Felix Feng: Absolutely.

Alicia Morgans: Great. So I wanted to talk to you a little bit more while we have the time and the opportunity, not just about 9601 because that's actually very, very exciting, but you're also the director of the Benioff Institute for Prostate Cancer Research at UCSF. I know you have a lot of really exciting things coming through that program and things in your pipeline. Do you want to just mention some of those that you're most excited about that are farthest along to really impacting patients?

Felix Feng: Absolutely. And so this is a research initiative that was recently started thanks to a very large philanthropic gift from Marc Benioff. Marc Benioff lives here in San Francisco and is a great supporter of research at UCSF.

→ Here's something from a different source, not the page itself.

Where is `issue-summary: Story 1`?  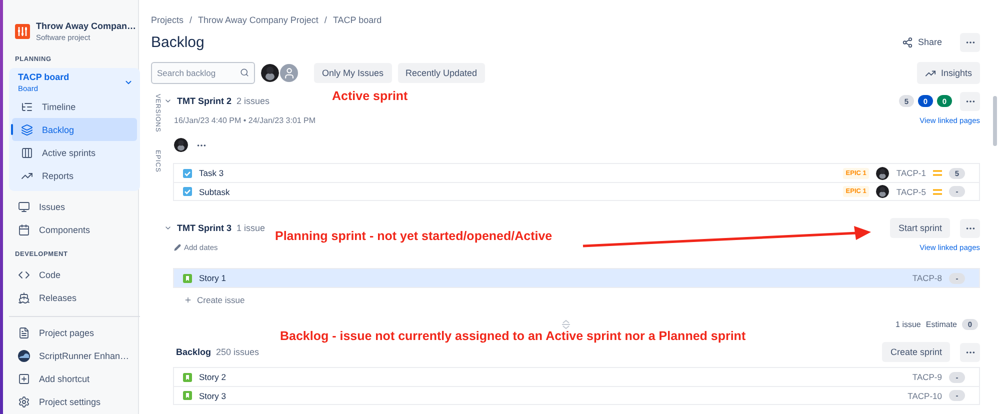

And so we basically are starting this initiative to really delve into the biological drivers of aggressive prostate cancer. This initiative has multiple components. One component is we want to fund research that looks at what drives prostate cancer. And based on that knowledge, how do you develop better treatments for prostate cancer? And that research is directed towards androgen receptor signaling, that's a known driver, DNA repair optimality, that's a known driver of prostate cancer and also interactions between the tumor and the immune microenvironment.

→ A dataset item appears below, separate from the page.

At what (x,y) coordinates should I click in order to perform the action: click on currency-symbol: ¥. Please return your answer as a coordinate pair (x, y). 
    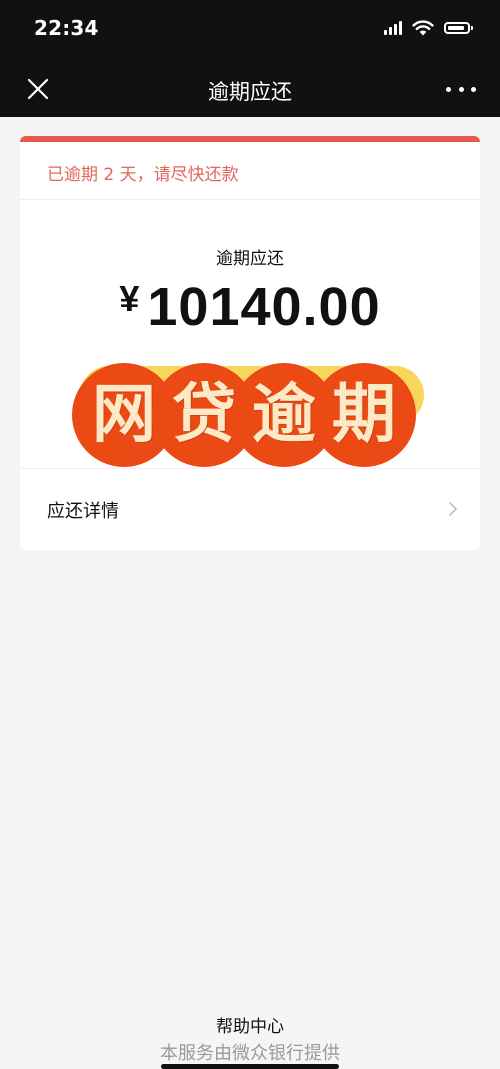
    Looking at the image, I should click on (130, 298).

And then, in addition, we're recruiting faculty to kind of build upon those areas. We're combining both studies and laboratory models with genomic studies and clinical samples. And really the goal is, we want to basically take high-risk approaches. When I say high risk it means approaches that may not be fundable by conventional grant mechanisms where you're supposed to have the exact hypothesis and follow that hypothesis. But we want to take high risk, high reward projects on, and outside the box thinking on how do we come up with better cures for prostate cancer?

Alicia Morgans: That sounds fantastic and I really look forward to hearing how those ultimately impact patient care. I love the work that you do on really helping us personalize our decision making on multiple levels. Right now, we're really talking about molecular personalization around Decipher® and I appreciate that, but I'd certainly look for more to come from the Benioff Institute.

Felix Feng: Thank you.

Alicia Morgans: Thank you so much for sharing your expertise and your time with us today.

Felix Feng: Thank you for having me here.